Remember this acronym: S.L.A.M.
What daily habit might be causing your back, hip, knee, and shoulder pain—or possibly even leading to more serious conditions like plantar fasciitis, bursitis, or tendonitis? According to orthopedic surgeon Barbara Bergin, MD, it’s that thing you do without even thinking each time you sit down: crossing your legs.
A 2014 study in the Journal of Physical Therapy Science looked at changes in posture when participants sat cross-legged for extended periods of time. After sitting cross-legged for three hours (a totally normal occurrence in today’s office culture), researchers noticed the participants had more slouched shoulders, a rotated pelvis, and a forward head posture. That’s because crossing one leg over the other requires you to bear more weight on one side, which could overtime lead to changes in the musculoskeletal system.

§ Exercise description:
Transcribe the part of the passage about crossing your legs that opens with the words containing "What daily habit" and closes with "the musculoskeletal system.".

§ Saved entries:
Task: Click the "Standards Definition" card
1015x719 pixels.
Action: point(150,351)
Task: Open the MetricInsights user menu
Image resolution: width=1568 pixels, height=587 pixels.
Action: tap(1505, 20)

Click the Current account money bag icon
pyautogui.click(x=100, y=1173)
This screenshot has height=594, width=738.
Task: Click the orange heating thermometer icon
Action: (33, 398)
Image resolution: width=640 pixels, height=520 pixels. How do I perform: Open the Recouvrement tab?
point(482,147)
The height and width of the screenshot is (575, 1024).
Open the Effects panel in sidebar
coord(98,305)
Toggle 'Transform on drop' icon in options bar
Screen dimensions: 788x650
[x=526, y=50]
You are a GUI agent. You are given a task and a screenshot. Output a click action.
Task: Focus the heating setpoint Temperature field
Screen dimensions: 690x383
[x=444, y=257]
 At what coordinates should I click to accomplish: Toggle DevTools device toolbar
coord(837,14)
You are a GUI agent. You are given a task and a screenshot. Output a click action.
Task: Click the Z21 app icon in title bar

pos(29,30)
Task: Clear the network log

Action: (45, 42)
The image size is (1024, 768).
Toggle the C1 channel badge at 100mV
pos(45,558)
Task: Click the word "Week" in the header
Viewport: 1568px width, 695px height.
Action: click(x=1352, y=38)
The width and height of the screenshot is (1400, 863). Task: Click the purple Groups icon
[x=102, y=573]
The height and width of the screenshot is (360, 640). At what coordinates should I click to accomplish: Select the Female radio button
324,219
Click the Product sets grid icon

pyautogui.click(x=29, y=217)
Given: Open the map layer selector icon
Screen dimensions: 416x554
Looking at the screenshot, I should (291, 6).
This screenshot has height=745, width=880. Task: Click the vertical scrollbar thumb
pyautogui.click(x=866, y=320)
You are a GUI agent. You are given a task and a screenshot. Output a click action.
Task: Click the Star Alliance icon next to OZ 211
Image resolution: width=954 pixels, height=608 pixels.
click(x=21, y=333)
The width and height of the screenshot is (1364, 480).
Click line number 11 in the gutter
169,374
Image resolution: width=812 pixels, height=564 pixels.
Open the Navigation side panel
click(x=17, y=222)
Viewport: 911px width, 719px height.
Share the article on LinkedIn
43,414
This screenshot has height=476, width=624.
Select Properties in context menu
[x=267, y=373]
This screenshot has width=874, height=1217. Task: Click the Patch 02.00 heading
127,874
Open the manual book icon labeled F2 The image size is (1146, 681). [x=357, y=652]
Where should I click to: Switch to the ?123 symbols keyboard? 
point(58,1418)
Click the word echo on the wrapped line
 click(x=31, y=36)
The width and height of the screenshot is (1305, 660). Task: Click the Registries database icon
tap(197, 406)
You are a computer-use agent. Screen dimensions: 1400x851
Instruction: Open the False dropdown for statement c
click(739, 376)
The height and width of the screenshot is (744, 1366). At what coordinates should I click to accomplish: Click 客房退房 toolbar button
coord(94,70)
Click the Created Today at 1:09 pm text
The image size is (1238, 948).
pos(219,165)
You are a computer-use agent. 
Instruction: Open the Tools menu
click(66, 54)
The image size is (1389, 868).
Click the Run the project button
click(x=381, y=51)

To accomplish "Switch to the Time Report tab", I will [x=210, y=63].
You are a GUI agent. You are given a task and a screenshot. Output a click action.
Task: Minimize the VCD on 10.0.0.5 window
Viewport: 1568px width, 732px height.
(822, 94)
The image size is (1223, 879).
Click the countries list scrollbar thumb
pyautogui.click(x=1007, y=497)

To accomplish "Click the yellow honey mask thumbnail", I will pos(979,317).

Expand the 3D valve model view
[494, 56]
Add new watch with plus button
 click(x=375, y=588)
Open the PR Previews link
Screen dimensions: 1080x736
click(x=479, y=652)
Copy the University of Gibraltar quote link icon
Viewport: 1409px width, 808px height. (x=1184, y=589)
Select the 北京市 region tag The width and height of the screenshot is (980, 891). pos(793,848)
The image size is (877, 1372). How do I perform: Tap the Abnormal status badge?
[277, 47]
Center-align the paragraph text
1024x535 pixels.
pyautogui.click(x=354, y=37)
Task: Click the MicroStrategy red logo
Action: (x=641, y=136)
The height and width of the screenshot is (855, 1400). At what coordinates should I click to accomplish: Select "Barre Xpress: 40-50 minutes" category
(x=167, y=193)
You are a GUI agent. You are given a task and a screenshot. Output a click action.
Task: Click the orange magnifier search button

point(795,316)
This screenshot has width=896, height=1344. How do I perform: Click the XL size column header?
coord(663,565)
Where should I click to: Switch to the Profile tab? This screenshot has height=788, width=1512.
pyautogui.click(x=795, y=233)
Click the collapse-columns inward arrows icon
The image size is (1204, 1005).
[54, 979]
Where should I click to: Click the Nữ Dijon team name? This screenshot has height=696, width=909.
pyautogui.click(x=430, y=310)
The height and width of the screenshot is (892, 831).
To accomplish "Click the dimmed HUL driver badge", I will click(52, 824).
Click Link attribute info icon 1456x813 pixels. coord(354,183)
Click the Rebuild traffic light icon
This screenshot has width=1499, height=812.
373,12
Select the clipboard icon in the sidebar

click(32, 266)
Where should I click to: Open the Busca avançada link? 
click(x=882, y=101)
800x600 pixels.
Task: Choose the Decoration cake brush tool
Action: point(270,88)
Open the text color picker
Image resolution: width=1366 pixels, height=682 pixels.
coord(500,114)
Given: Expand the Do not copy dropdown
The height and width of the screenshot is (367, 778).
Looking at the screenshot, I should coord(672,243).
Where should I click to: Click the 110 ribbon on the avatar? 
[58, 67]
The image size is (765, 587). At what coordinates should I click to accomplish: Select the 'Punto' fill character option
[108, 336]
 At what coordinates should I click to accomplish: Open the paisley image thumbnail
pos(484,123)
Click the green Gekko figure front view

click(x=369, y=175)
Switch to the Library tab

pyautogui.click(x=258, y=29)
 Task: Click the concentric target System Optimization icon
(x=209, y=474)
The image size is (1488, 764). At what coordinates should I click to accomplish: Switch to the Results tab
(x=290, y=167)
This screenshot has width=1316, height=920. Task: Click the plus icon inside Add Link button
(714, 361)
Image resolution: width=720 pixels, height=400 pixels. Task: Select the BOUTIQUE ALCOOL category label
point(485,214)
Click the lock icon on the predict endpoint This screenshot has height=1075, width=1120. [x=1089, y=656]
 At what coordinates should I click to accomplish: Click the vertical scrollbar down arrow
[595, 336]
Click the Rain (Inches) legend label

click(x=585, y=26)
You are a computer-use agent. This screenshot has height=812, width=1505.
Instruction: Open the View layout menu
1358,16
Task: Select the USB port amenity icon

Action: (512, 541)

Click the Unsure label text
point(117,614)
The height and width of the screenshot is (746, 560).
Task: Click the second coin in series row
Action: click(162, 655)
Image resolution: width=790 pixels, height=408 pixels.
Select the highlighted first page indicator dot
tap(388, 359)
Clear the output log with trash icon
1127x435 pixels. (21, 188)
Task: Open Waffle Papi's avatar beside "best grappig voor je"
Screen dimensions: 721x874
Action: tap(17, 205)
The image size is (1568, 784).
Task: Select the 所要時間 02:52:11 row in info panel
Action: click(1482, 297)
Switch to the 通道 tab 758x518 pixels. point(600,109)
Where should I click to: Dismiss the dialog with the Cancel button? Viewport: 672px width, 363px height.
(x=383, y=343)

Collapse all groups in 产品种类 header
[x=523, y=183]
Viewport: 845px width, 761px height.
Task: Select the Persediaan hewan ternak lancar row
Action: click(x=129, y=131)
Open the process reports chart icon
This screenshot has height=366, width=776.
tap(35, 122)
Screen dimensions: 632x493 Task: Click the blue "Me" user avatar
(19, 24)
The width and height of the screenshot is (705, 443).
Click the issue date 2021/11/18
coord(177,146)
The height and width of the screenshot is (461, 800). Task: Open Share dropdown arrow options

§ Your response:
What daily habit might be causing your back, hip, knee, and shoulder pain—or possibly even leading to more serious conditions like plantar fasciitis, bursitis, or tendonitis? According to orthopedic surgeon Barbara Bergin, MD, it’s that thing you do without even thinking each time you sit down: crossing your legs.
A 2014 study in the Journal of Physical Therapy Science looked at changes in posture when participants sat cross-legged for extended periods of time. After sitting cross-legged for three hours (a totally normal occurrence in today’s office culture), researchers noticed the participants had more slouched shoulders, a rotated pelvis, and a forward head posture. That’s because crossing one leg over the other requires you to bear more weight on one side, which could overtime lead to changes in the musculoskeletal system.